When I was a student, our flatmate Ian would constantly badger us for advice about his relationships, which always foundered after a week or two.
I’m not surprised if I’m honest – he was good looking but he was also a tw*t – and his main problem was he had no emotional intelligence. He thought human relationships could be reduced to a mathematical equation. If you only put in the right data, you’d get the result you wanted. “Sally said she really enjoyed our first date but that she’s too focused on her work right now to commit to a relationship. Is it because I took her to the cinema instead of for a pizza?” he’d ask. No, Ian, it’s because you are a tw*t, we’d helpfully say.

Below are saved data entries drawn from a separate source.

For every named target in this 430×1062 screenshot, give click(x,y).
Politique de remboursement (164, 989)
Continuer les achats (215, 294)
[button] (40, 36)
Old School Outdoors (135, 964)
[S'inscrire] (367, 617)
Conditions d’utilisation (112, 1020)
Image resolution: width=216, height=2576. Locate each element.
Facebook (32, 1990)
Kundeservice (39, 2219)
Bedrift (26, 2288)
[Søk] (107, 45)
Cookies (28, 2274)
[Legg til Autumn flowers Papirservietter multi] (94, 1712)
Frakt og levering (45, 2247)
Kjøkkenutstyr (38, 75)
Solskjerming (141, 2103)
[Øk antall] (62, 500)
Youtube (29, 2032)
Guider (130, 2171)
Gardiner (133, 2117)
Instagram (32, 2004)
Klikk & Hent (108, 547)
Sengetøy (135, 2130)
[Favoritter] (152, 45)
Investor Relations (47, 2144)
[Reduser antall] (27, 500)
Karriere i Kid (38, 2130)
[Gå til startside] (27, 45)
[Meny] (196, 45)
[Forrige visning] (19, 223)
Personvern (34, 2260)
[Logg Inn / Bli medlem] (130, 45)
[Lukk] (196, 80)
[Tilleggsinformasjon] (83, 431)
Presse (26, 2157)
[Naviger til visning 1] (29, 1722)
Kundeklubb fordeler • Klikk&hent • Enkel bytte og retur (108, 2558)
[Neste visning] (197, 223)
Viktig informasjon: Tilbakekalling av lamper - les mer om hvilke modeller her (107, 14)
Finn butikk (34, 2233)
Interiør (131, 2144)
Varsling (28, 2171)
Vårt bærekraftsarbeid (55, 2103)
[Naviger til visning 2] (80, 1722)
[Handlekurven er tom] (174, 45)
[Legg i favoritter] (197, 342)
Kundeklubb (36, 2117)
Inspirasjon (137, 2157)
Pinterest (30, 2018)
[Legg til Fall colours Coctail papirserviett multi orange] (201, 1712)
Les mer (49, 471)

Because, as everyone except Ian knows, relationships can’t be prescribed in that way. They don’t run according to a formula, and what’s true of romantic relationships is true of professional ones as well. There is no system you can follow that will guarantee success. For all that we columnists might say “address us by name”, “keep your emails brief”, “think about the subject line”, “give us three examples to establish a trend”, “include good photography”, etc, often it’s just about whether an idea clicks.
So yes, you can follow all this advice if you like – and I hope some of it is useful – but don’t be disheartened if it doesn’t bring immediate results. You are probably doing everything right. It’s not you, it’s us.
So the most important thing? Don’t lose heart. Keep plugging away and your hard work will be rewarded.
It worked for Ian, by the way. Last time I heard, he was happily married with two kids. Bet he’s still a tw*t, though.